Alzheimer’s: Origins and Treatment
Professor Jürgen Götz, Director, Clem Jones Centre for Ageing Dementia Research (CJCADR) at the Queensland Brain Institute explains the current status of research into the prevention and cure of dementia.
Dementia is a general term for the decline in mental ability that is severe enough to interfere with our daily life. Common signs of dementia include memory loss, decreased or poor judgement, confusion in relation to time or place, loss of communication skills, difficulties in planning or solving problems and inappropriate behaviour.
Alzheimer’s disease is the most common form of dementia, accounting for approximately 70% of all cases. Unfortunately, dementia is on the rise, reaching dramatic proportions. A major reason is that age is the most important risk factor for the disease, a down-side of the increased life expectancy of many societies, including that of Australia. In fact, Australia is placed among the top 10 OECD countries as far as life expectancy is concerned.
By 2030, there will be over 560,000 people with dementia in Australia alone and almost 1 million by 2050. Worldwide figures suggest that 36 million people are currently living with dementia, and it has been predicted that within two decades, dementia will become the third greatest source of health and residential aged care spending.
Prof. Jürgen Götz, Director, Clem Jones Centre for Ageing Dementia Research (CJCADR) at the Queensland Brain Institute – right. Research Assistant Matt Pelekanos is on the left.
Our knowledge of Alzheimer’s disease dates back to 1907 when the Bavarian-born psychiatrist and neuropathologist Alois Alzheimer described his first case, a patient named Auguste Deter, who died soon after of presenile dementia.

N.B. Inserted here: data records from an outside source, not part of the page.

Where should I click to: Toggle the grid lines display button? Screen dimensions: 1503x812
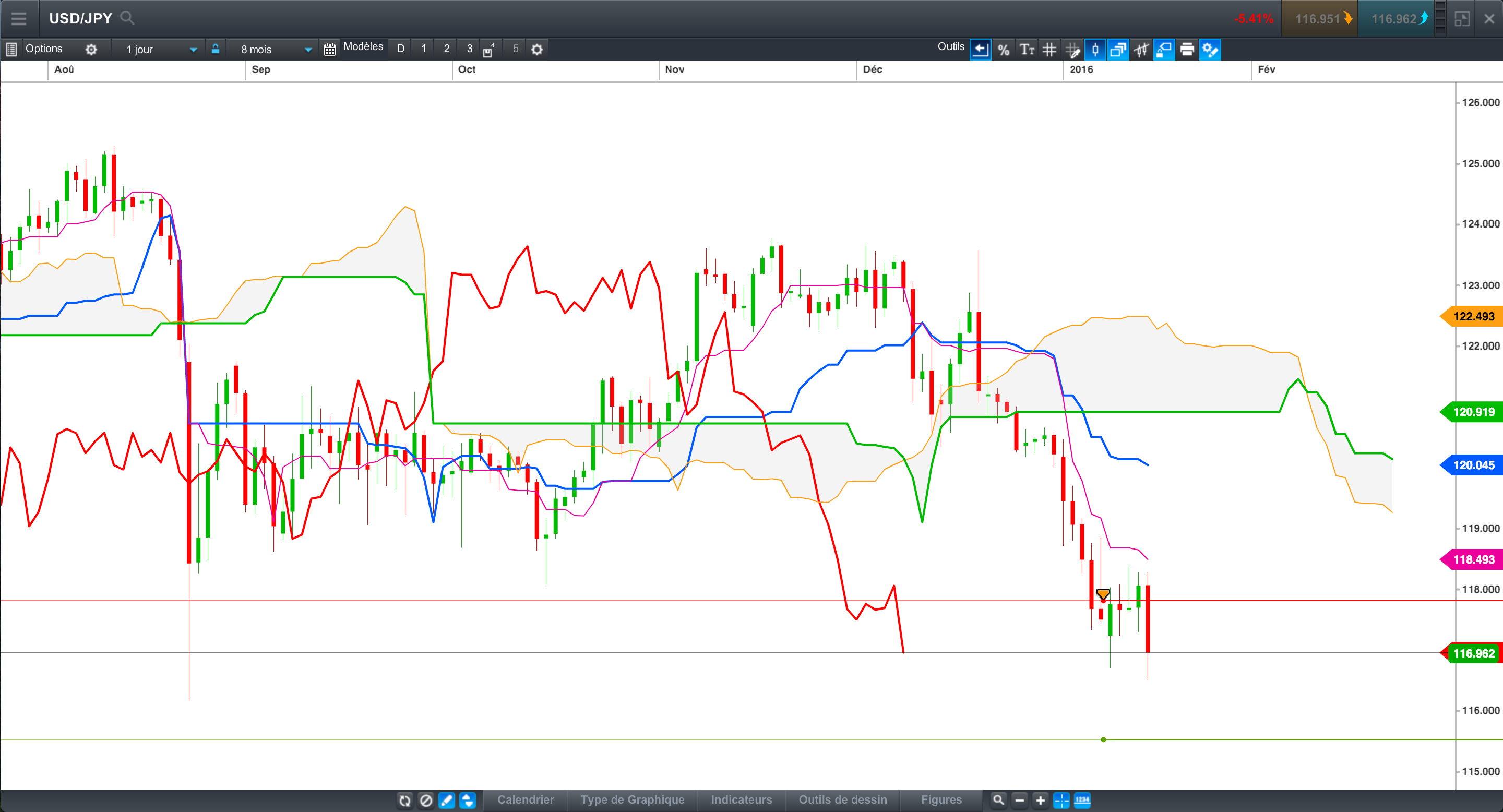1049,50
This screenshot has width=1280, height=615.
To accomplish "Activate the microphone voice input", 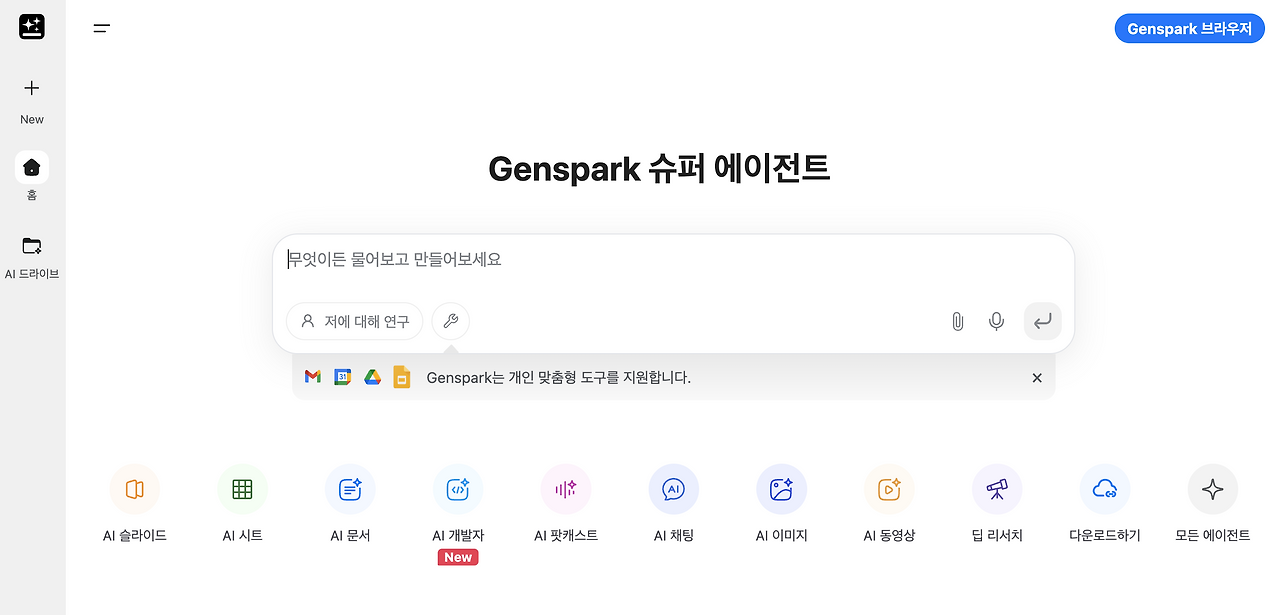I will 996,321.
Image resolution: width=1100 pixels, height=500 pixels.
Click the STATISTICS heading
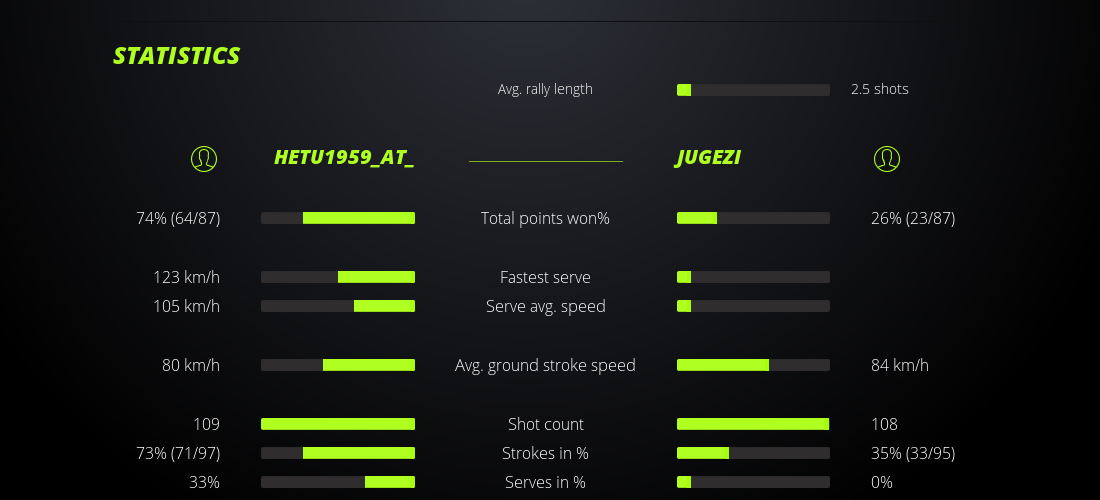tap(177, 56)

Post-mortem examination of her brain revealed two pathological changes which were named plaques and tangles. Their visualization was made possible with the development of new histological staining methods that had recently been developed. Emil Kraepelin, the then Director of the Royal Psychiatric Clinic in Munich, Germany, where Alzheimer was employed, published a textbook in 1910 and named presenile (i.e. early-onset) dementia after Alzheimer.
Around the same time, the Czech psychiatrist and neuropathologist Oskar Fisher described plaques and tangles in senile (i.e. late-onset) forms of dementia. Today we know that both presenile and senile dementia are clinically and histopathologically very similar, except that the former starts much earlier.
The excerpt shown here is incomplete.